Remembering one's ancestors, the sense of shared roots, ties of blood, a sense of belonging to a larger community - are these worth thinking about at all? Aren't they a waste of time, that time which we are always so short of, anyway? Do we have any use for them in our contemporary reality?

The meaning of life, a decent life, humanity: in their deep expressiveness, these terms, to a greater or lesser degree, accompany us throughout our lives. What conclusions should we draw? Does the pace of our daily lives give us a chance to reflect a moment - to ponder on life itself? Must we be uncritically subject to the current fashionable trends of the world? Or can we tailor our own individual approach to life, our own hierarchy of values?

Our distant forebears - who were they? Should we reach back to them? Should we care what their names were, how long they lived, how many children they had, or even what sort of lives they led? Now that the modern era has given us the means to answer these questions, we face a choice, surely a moral one: should we make efforts in this direction, or not? There are those who label such efforts mere fashion, or snobbery - they can't grasp the notion that it could simply be a moral imperative.

When we consider the sense in recreating our family roots, in the contemporary world, we may discover many positive aspects. We need lasting, higher values to bring some necessary order into our lives. Perhaps family, in the widest sense - remembrance of those who went before us, is one of those values? It may even be that this is our inner need, though we may not always realise it. Could it be that, in our constant striving to better our lot, we've lost something along the way?
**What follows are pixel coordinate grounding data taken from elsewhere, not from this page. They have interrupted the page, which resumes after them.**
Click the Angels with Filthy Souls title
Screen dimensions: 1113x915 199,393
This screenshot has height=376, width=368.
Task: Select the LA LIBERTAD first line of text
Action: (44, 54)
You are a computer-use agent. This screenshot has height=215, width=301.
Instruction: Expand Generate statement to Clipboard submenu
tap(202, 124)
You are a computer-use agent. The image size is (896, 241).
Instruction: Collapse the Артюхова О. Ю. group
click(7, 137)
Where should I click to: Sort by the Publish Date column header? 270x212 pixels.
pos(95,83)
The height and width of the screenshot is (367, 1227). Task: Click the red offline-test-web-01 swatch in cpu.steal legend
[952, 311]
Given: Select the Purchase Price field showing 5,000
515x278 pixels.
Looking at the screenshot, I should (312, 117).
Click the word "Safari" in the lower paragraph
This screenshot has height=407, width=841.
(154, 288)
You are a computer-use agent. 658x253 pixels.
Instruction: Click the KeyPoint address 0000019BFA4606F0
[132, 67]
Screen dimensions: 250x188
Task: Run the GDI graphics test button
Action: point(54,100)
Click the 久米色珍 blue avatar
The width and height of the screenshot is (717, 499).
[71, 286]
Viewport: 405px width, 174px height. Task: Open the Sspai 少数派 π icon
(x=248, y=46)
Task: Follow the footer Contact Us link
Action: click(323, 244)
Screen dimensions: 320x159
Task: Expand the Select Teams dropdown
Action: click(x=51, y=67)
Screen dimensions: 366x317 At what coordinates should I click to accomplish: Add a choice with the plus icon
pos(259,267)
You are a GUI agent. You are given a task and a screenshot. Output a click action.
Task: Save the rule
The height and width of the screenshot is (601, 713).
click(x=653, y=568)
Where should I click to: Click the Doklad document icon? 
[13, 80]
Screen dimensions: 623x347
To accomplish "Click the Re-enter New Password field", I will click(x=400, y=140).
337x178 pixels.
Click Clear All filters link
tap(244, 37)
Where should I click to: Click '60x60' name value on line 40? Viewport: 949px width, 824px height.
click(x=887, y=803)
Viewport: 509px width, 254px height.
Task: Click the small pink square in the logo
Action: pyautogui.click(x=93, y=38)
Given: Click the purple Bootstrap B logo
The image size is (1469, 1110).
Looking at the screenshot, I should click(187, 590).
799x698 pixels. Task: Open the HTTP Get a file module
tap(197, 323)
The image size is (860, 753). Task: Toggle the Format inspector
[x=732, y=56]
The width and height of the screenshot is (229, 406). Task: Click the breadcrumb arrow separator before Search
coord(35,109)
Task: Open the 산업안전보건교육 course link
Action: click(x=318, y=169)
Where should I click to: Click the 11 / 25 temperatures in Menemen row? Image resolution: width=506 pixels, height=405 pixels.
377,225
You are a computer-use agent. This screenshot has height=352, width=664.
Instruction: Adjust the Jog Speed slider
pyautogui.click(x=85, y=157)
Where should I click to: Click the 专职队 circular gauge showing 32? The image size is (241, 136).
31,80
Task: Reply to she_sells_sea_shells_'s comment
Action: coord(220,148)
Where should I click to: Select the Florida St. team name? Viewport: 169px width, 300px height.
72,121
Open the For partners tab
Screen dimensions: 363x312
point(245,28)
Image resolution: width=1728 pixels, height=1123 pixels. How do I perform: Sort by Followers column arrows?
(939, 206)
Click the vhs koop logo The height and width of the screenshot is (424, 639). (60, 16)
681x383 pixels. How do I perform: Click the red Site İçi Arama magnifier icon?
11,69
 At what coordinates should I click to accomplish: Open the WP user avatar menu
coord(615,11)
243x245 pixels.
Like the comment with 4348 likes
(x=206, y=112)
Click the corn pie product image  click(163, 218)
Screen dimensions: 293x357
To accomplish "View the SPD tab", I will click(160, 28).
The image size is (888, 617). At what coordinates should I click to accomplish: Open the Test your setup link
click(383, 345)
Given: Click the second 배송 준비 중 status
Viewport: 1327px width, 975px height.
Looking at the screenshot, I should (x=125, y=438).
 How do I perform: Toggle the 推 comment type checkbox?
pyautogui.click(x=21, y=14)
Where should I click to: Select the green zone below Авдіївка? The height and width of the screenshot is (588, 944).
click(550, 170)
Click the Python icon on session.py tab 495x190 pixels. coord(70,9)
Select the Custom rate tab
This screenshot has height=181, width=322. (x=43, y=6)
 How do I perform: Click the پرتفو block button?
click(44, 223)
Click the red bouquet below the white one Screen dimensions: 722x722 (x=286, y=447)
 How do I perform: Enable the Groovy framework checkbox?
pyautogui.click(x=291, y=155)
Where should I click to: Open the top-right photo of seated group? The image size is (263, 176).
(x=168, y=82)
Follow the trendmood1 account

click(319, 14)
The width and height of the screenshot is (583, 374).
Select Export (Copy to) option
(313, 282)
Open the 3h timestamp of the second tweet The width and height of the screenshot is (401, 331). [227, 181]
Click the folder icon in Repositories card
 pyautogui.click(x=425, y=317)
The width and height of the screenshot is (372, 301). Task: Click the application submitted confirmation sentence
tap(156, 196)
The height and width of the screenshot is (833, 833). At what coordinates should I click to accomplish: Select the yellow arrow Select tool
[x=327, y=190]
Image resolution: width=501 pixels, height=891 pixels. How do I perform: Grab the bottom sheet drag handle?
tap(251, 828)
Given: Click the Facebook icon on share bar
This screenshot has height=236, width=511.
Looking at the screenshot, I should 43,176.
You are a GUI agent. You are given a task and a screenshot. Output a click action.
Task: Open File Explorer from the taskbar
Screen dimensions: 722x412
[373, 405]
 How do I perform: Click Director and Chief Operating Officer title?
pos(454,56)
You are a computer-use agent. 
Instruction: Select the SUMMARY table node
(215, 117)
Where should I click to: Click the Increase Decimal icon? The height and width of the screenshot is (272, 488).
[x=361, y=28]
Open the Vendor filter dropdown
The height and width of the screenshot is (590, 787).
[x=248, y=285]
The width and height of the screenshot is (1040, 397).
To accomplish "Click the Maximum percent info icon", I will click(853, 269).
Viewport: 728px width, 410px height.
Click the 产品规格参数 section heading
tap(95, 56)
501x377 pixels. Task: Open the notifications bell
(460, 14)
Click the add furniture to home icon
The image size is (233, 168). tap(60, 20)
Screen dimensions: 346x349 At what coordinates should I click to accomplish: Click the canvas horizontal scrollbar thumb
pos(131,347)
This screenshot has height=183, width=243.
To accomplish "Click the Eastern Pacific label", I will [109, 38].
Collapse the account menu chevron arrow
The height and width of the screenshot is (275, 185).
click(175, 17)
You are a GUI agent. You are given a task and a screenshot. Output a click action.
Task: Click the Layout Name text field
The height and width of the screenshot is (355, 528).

Perhaps we should teach these values to the younger generation, so that they can grow up in a secure, orderly environment: one of respect for tradition, family and forebears. But we teach best by setting a good example. Belonging to a large, close-knit family or clan, attending get-togethers of those close to us, who are glad to see and welcome us - surely this can be positive and give us new strength to bear the burdens of life.

Recreating our genealogical tree together, discovering our place in this entity, may help us feel less like a lost, unimportant and very temporary form of life in the universe. We might not only assimilate new values, but also become stronger and more mature. After all, the clan is the proof of the continuity of our lives, since we are the continuation of the lives of our ancestors. Maybe that is the real meaning of our lives.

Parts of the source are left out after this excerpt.